Without the pictures, print each of the records below exactly as it appears.

>>>

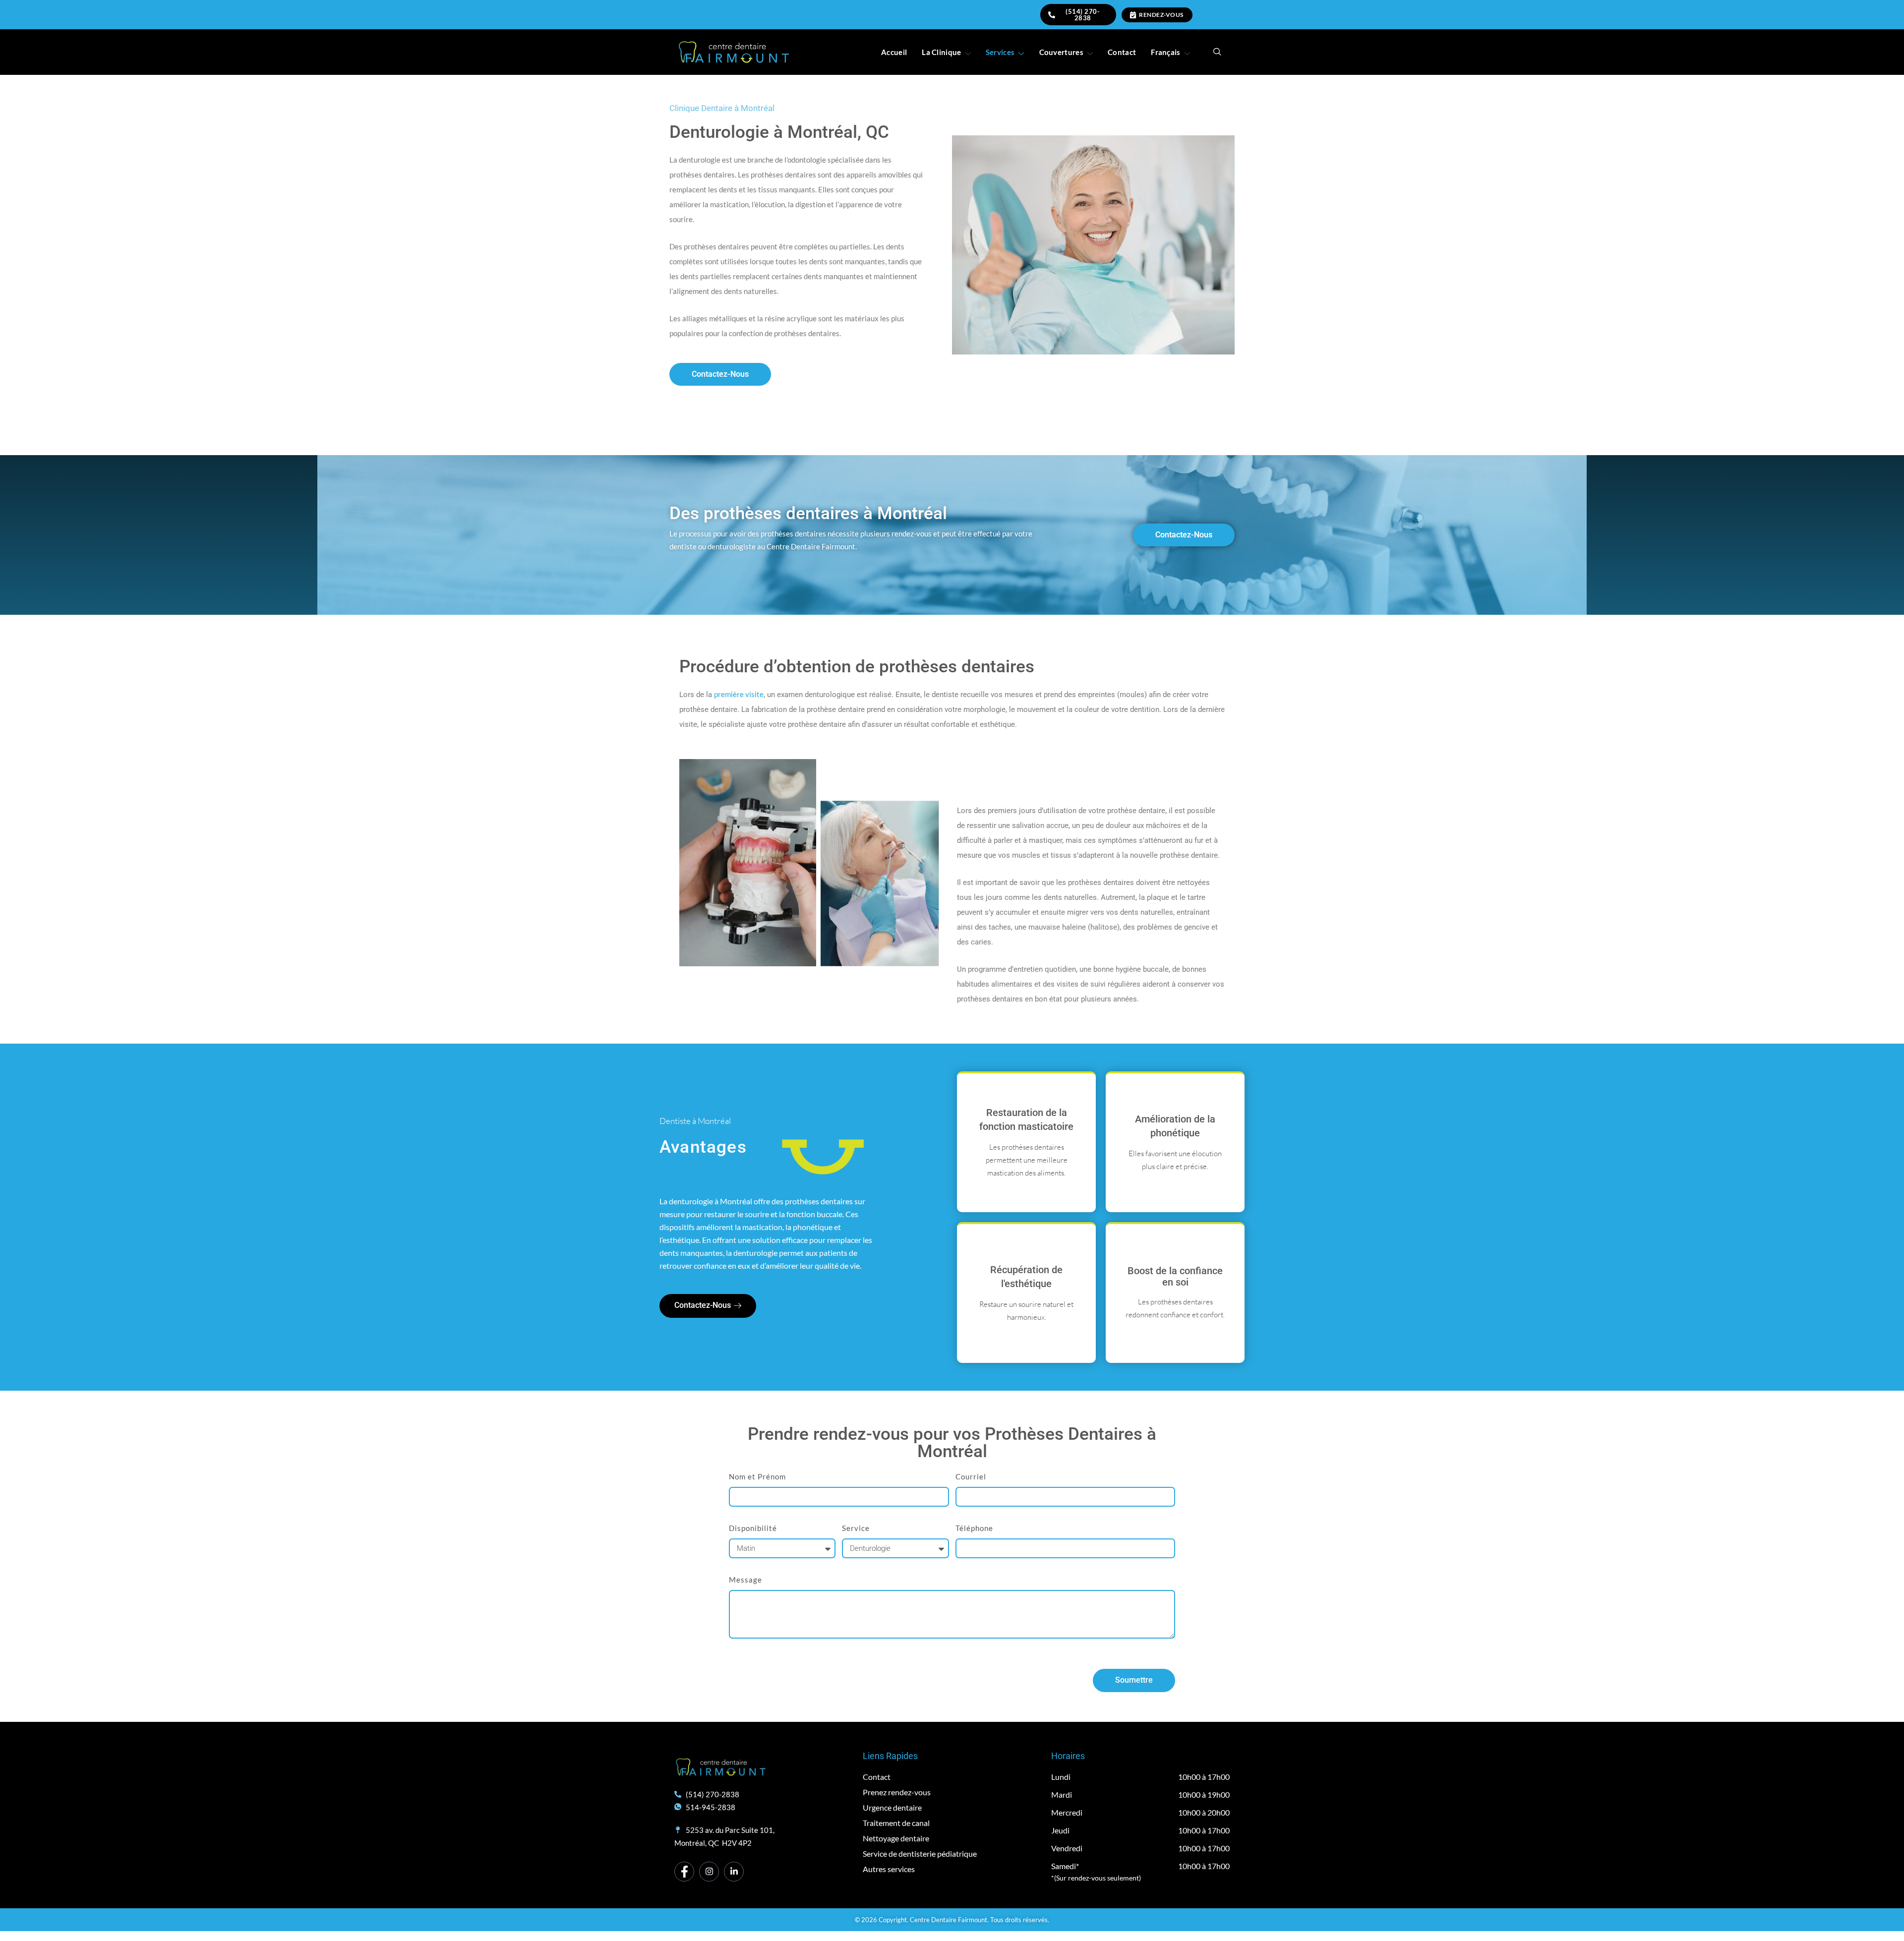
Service (856, 1528)
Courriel (970, 1476)
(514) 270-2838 (1083, 14)
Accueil (894, 52)
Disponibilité (753, 1528)
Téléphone (974, 1528)
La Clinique (941, 52)
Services (1000, 52)
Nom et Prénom (757, 1476)
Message (745, 1579)
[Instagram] (709, 1872)
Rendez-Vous (1161, 14)
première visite (739, 694)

<<<

Task answer -
Service (856, 1528)
Courriel (970, 1476)
(514) 270-2838 (1083, 14)
Accueil (894, 52)
Disponibilité (753, 1528)
Téléphone (974, 1528)
La Clinique (941, 52)
Services (1000, 52)
Nom et Prénom (757, 1476)
Message (745, 1579)
[Instagram] (709, 1872)
Rendez-Vous (1161, 14)
première visite (739, 694)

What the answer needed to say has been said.